1896 Season Review

Division One
The honour of being West Australia’s first league champions went to Fremantle Wanderers. And it was merely honour that the four teams in competition were playing for as a trophy did not materialise until the following season.
The first season came together very quickly. Across the opening weeks of May 1896, a series of letters appeared in ‘the West Australian’ newspaper calling for the formation of association football clubs in Perth. A meeting was duly called and on the evening of Wednesday 13th May the Western Australian British Football Association was born.
At a second meeting seven days later it was confirmed three teams from Perth and one from Fremantle would contest the season. Such was the speed of progress that two teams – Perth BAFC and Crusaders – had not chosen kit colours by the time the opening round of fixtures were played at mid-afternoon on Saturday 30th May.
Towton’s Paddock in East Perth (opposite modern day Perth Oval) was the venue for the first official league game. On what was probably an uneven, grassy surface with rudimentary goals, Perth got the better of the Service 2-0 with 16-year old Reginald Burt scoring both goals.
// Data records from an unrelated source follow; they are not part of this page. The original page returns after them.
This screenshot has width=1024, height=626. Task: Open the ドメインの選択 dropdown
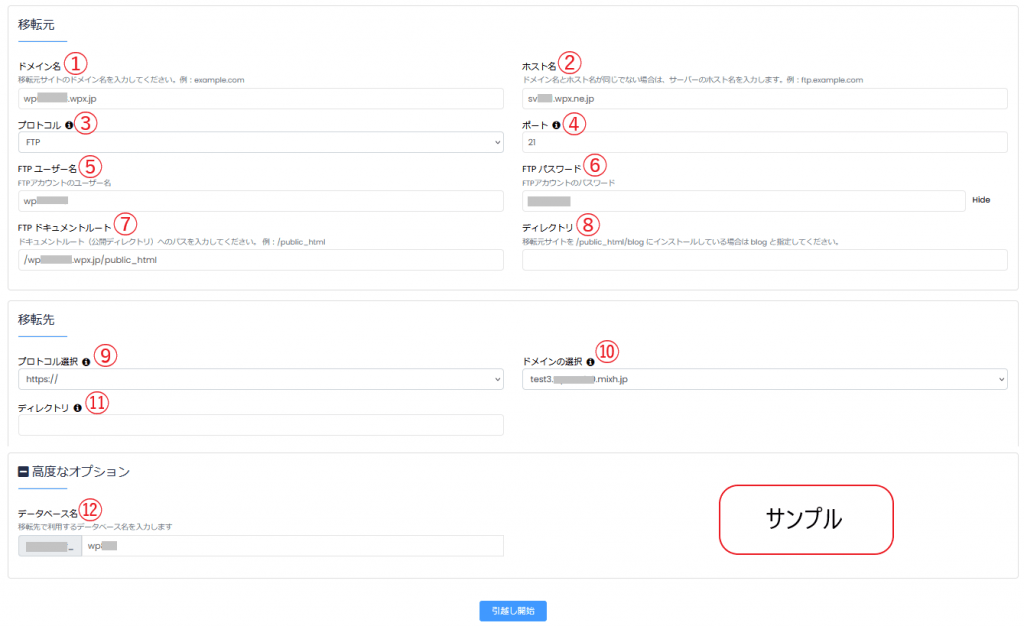764,379
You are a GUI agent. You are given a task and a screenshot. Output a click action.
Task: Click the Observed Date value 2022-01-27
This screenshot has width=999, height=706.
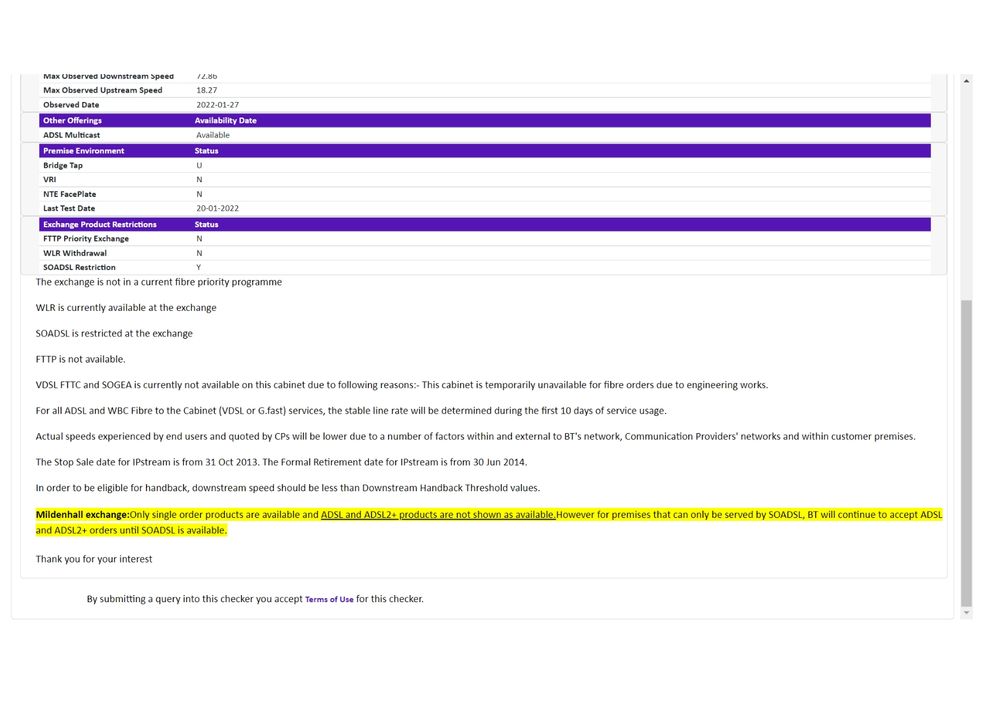click(x=217, y=105)
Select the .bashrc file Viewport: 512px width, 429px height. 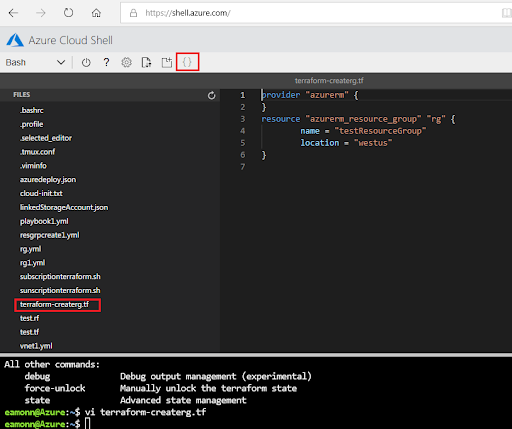tap(32, 110)
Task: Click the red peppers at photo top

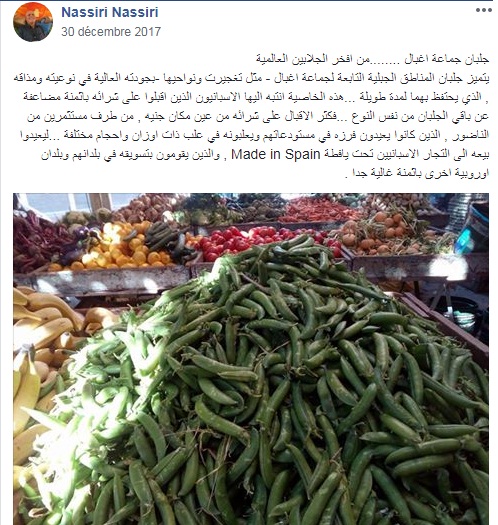Action: (x=318, y=209)
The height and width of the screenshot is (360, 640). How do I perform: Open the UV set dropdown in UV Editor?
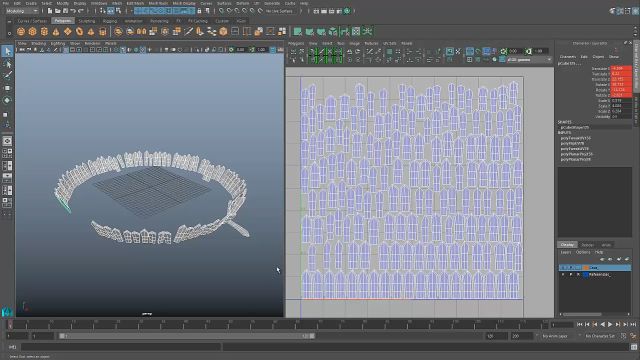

A few blocks away at Weld Square, Fremantle set their sail by thrashing Crusaders 7-0. It heralded the start of a five-game winning run by the port side in which they piled on 27 goals while conceding just 6. It took until round six for Fremantle to be halted when humbled 5-1 by the Service at Russell Square.
By that stage the Service – who lost three of their first four games – were in the midst of their own five-game winning run that propelled them up to second on the league standings. And although their hopes of catching leaders Fremantle were dented by a 2-0 loss to Perth in the third to last round of the season, they weren’t about to give up the chase.
Division One | Pl | W | D | L | GF | GA | Pts |
---|---|---|---|---|---|---|---|
Fremantle Wanderers | 12 | 8 | 1 | 3 | 47 | 21 | 17 |
Civil Service | 12 | 8 | 0 | 4 | 31 | 21 | 16 |
Perth BAFC | 12 | 6 | 2 | 4 | 36 | 23 | 14 |
Crusaders | 12 | 0 | 1 | 11 | 8 | 57 | 1 |
Donaldson scored both in a 2-0 defeat of Crusaders then, in the seasons’ penultimate round, he snared the opener as the Service came from behind to down Fremantle 3-1. That result put Fremantle and the Service on level points, with the former holding a superior goal difference and a game in hand.
A bumper crowd of close to 500 turned out at the at the Old Recreation Ground (aka Wellington Square) on Saturday 29th August when Fremantle scored late to snatch a 1-1 draw with Perth in a catch-up game. The point gained moved Fremantle into outright first place, with the Service second, Perth third and Crusaders in last spot.
It had been a tough season for Crusaders, who for much of the winter had struggled to field a full team. So great was their plight that just six players arrived for the late June meeting with the Service, the remaining five players having missed the train from Perth to the Half-Way House ground in Cottesloe.